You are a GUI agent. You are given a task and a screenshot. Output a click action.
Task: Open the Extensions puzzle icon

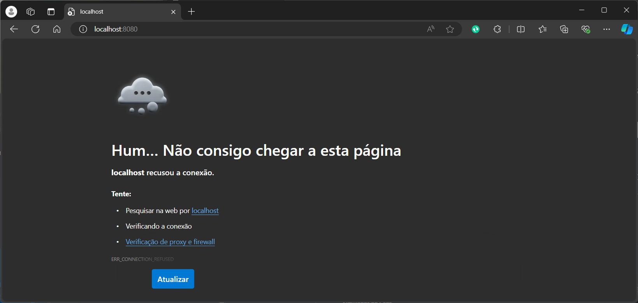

...

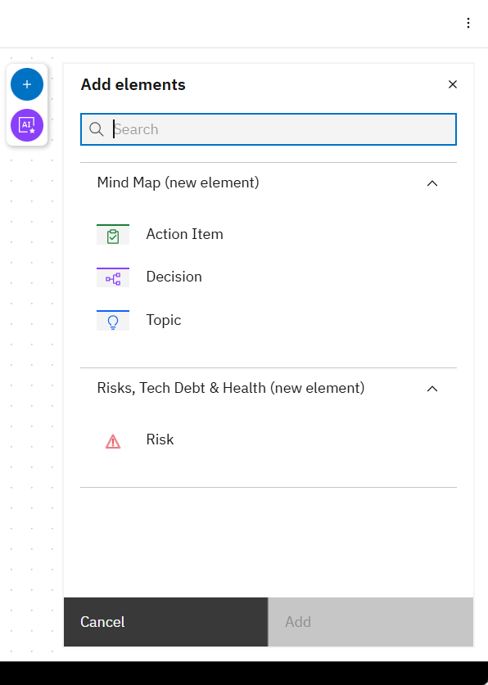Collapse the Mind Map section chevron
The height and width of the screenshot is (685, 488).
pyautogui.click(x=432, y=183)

--

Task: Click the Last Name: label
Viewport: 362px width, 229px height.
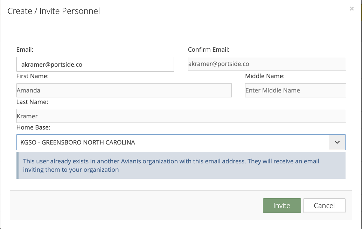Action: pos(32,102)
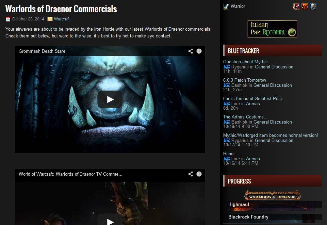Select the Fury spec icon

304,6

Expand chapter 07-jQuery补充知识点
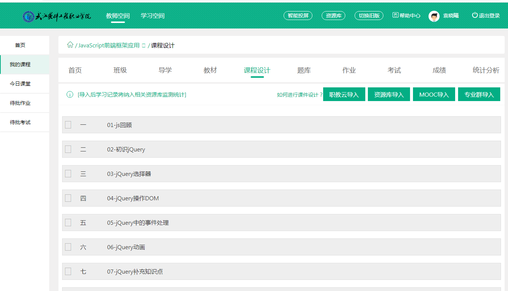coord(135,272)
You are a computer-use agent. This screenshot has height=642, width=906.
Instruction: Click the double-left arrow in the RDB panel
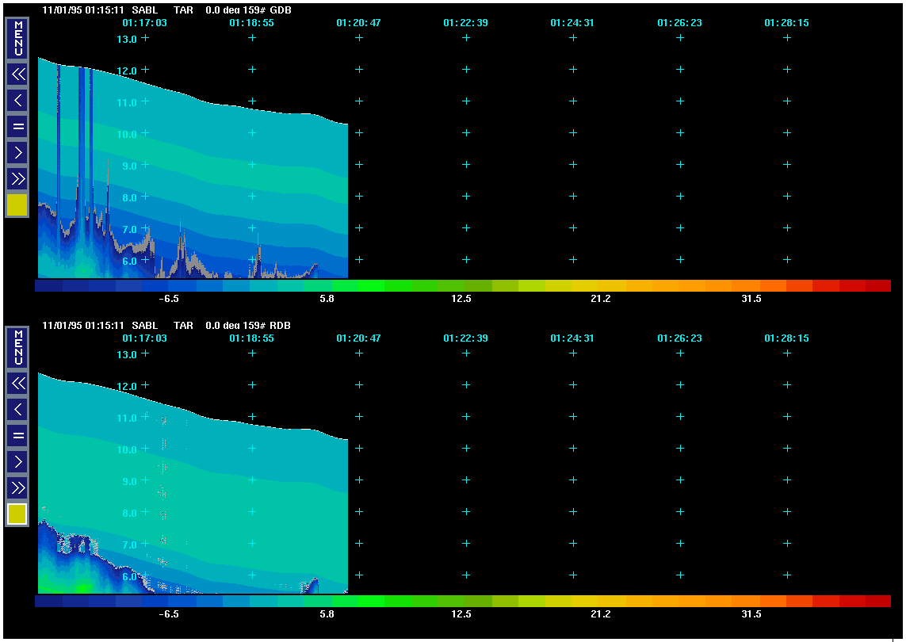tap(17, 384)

**Assigned task:**
Going through the records, work out how many lines contain the word "agent". Please answer with the number only.

**Solution to this problem:**
2